Wenn 4 Leute mit mässigem Talent sich den Wolf üben und das fünfte, wesentlich talentiertere Bandmitglied erscheint nur zu jeder dritten Probe, weil er meint, das reicht ihm, dann ist das in meinen Augen unsozial und unfair..
Das Problem liegt weniger in der Fairness und in der sozialen Frage. Wenn das talentiertere Bandmitglied nur alle 3 mal zum Proben erscheint, wird nicht so viel bei rauskommen. D.h. das talentiertere Mitglied ist für den Entstehungsprozess der Musik leider immer unverzichtbar.
Meine Band besteht aus einem Haufen sehr unterschiedlicher Musiker unterschiedlicher Herkunft mit unterschiedlicher Erfahrung. Der kreative Prozess - die eigene Note - entsteht oft aus der Not, aus Defiziten, aus Unwissen und Spielerei. Die eine Hälfte der Band, der hauptsächlich aus Autodidakten/Halbautodidakten mit unterschiedlichen Vorlieben und musikalsichen Wurzeln besteht, studieren die Songs zu fünft ein - jeder, wie er kann - solange, bis wir sie mögen. Kurz vor den Auftritten kommen die "fleißigen" Hochschulabsolventen hinzu: Bläser und Backing-Sänger. Sie brauchen nicht öfter kommen. Zwei Proben mit ihnen reichen. Die Sachen werden vorher "halb verbindlich" notiert und bei den Proben ausgearrbeitet. Nicht weil sie talentierter sind - das sind sie nicht. Sondern weil sie beim kreativen Prozess verzichtbar sind oder sogar stören würden (die Zeit hätten sie auch nicht. Das nebenbei).

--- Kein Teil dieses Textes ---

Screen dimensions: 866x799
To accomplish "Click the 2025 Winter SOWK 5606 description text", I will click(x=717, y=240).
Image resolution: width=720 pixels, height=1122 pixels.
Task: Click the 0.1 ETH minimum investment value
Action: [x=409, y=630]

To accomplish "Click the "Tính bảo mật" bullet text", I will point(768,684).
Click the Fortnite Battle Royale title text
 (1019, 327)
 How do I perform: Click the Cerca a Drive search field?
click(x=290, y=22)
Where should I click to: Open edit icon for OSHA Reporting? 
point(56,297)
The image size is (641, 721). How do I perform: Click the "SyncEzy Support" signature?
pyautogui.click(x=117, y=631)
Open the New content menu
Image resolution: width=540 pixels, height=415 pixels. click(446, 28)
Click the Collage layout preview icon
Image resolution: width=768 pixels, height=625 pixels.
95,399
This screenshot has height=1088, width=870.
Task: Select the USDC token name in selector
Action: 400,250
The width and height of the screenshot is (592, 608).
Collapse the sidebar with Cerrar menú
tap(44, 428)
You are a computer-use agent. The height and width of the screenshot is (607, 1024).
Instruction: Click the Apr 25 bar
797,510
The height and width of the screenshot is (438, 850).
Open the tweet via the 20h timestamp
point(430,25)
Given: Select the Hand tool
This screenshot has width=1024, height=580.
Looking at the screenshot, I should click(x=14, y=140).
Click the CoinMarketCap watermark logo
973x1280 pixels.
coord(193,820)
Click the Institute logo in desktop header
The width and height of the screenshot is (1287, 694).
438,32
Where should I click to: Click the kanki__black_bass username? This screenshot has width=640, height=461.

Am Ende kommt da meist eine gesunde Mischung aus anarchischer Kreativität und solidem, auf Professionaltät basierendem Handwerk bei raus. Fleiß, Kreativität, Spontaneität, Basiswissen und Talent stecken sich an, ergänzen sich.
Wobei ich - um mich deutlicher auf die These zu beziehen - ergänzen muss:
Wir gehen hier bei der Diskussion von einer anderen Faulheit aus, als ich sie verstehe. Das kommt hier so rüber: ist nie vorbeitet, den ganzen Tag kiffen und saufen, viel zu spät oder gar nicht zu den Proben usw..
Eine Faulheit dieser Art habe ich persönlich noch nicht erlebt und die ist natürlich tötlich. Ich glaube auch, dass man mit ihr nicht sehr weit kommt.
Bei einem faulen Talent gehe ich eher von einem Typus aus, der weiß, dass er etwas bestimmtes besonders gut kann. Auf sehr eigene Art und Weise, die kaum jemand genauso so nachmachen kann. Er gibt sich mit diesem besonderen Talent zufrieden, er kann ZB auf unverkennbare Weise, ,mit einem einzigartigen Sound Blues spielen und verzichtet einfach darauf, zusätzlich noch Bepop oder Brazil zu lernen. Das ist für mich ein faules Talent. Und ein faules Talent dieser Art muss nicht zwingend vom fleißigen überflügelt werden. Ein BB King darf sein ganzes Leben auf die gleiche Art seine Lucille bearbeiten, muss sich nicht weiter entwickeln, soll gar nicht anders klingen.
Unter Faulheit verstehe ich weniger mangelnde Teamfähigkeit oder chaotische Terminplanung (ein fauler Mensch würde gar nicht erst in drei verschiedenen Bands spielen), sondern eher ein "sich mit seiner Einzigartigkeit zufrieden geben".